- Born: John Edward O'Brien Waterford 12 February 1952 (age 73) Coonamble, New South Wales, Australia
- Occupation: Journalist & Commentator

= Jack Waterford =

Australian journalist and commentator

John Edward O'Brien Waterford AM (born 12 February 1952), better known as Jack Waterford, is an Australian journalist and commentator. He has a long affiliation with The Canberra Times.

Waterford graduated in law from the Australian National University. He began his journalism career as a cadet with The Canberra Times in 1972, covering a broad range of rounds before being appointed Deputy Editor in 1987, Editor in 1995, and Editor-in-Chief in 2001. Waterford is well known for his investigative journalism using Freedom of Information legislation and for his work and advocacy on indigenous health issues and on the national trachoma and eye health program. He has delivered papers at many public forums and written book chapters on areas as diverse as press freedom, the High Court of Australia, public administration and the Petrov Affair.

He was appointed to a Jefferson Fellowship at the East–West Center in 1987. He is a board member of the Asia Pacific Journalism Centre.

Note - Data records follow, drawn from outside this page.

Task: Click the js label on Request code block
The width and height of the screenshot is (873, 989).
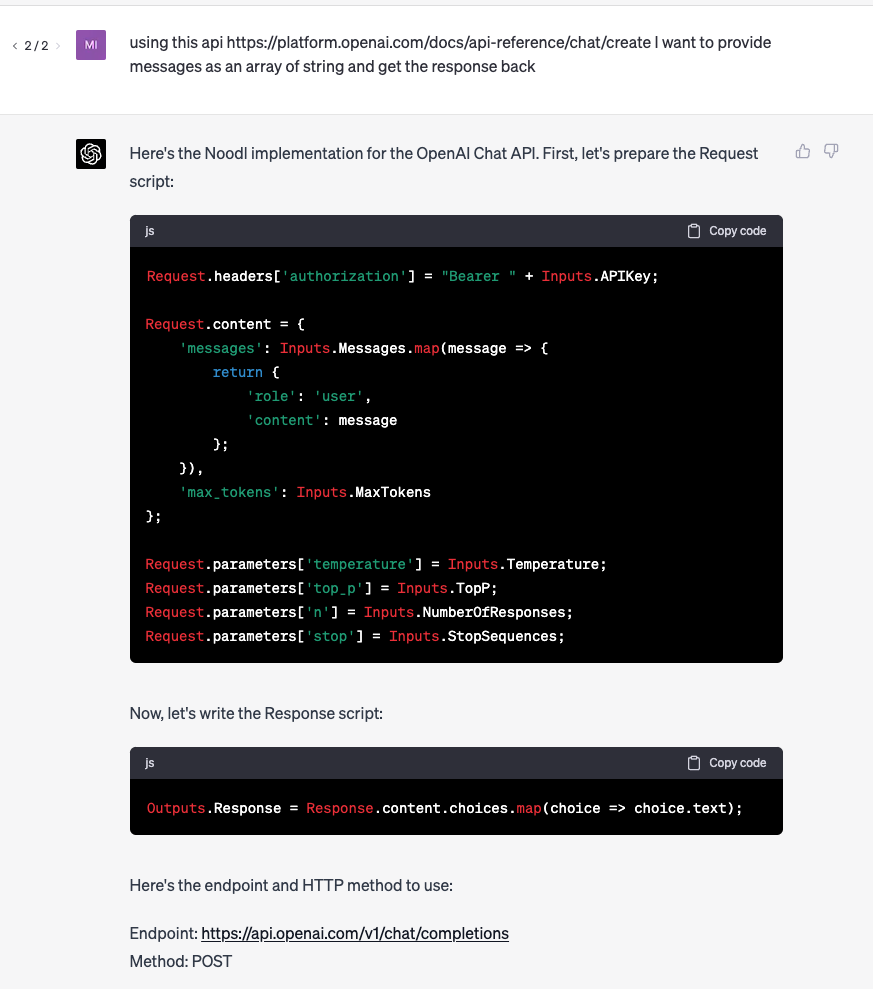Action: coord(150,231)
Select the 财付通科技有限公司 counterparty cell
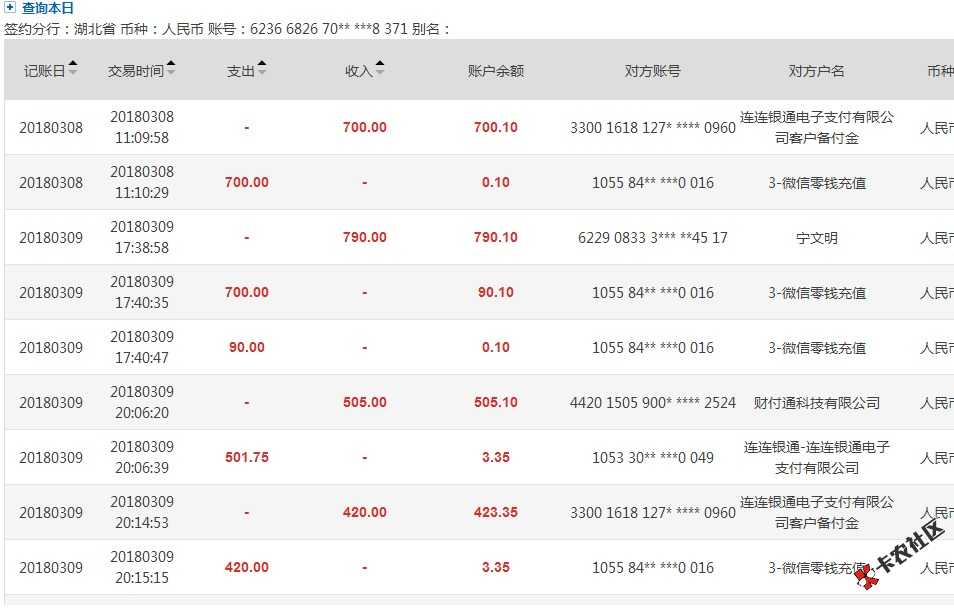Image resolution: width=954 pixels, height=609 pixels. pos(816,403)
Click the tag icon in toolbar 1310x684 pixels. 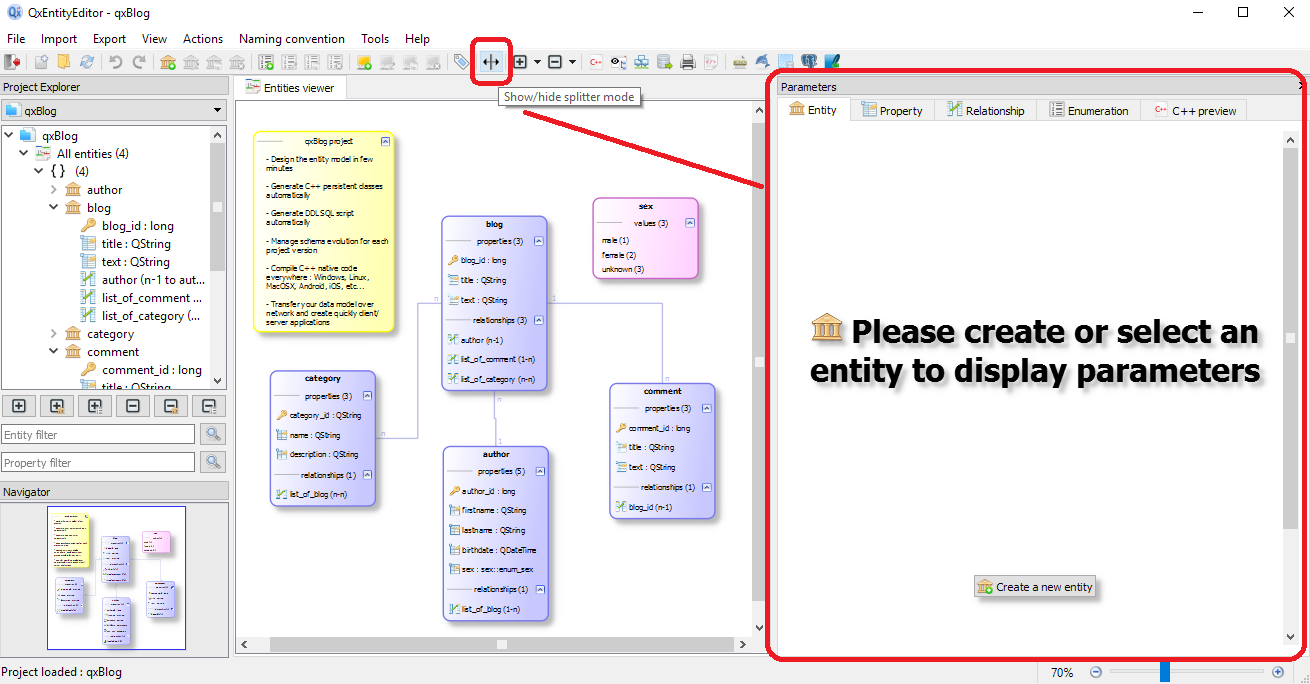460,62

Waterford faced criticism when the then Chief Police Officer for the Australian Capital Territory (ACT), Audrey Fagan, killed herself two weeks after he wrote an editorial criticising the Australian Federal Police and their media management practices.

==Honours==
Waterford received the Graham Perkin Australian Journalist of the Year Award in 1985.

He was named a Member of the Order of Australia (AM) in the 2007 Australia Day Honours, "for service to journalism, particularly as a commentator on national politics, the law, to raising debate on ethical issues and public sector accountability, and to the community in the area of Indigenous affairs".

In March 2007, Waterford was named Canberra Citizen of the Year. Presenting the award, ACT Chief Minister Jon Stanhope said Waterford was a champion of many causes and a leading figure in his trade.

==Bibliography==

- Waterford, Jack (1996). "The future of public administration in Australia"
- Waterford, Jack (2003). "Groundswell"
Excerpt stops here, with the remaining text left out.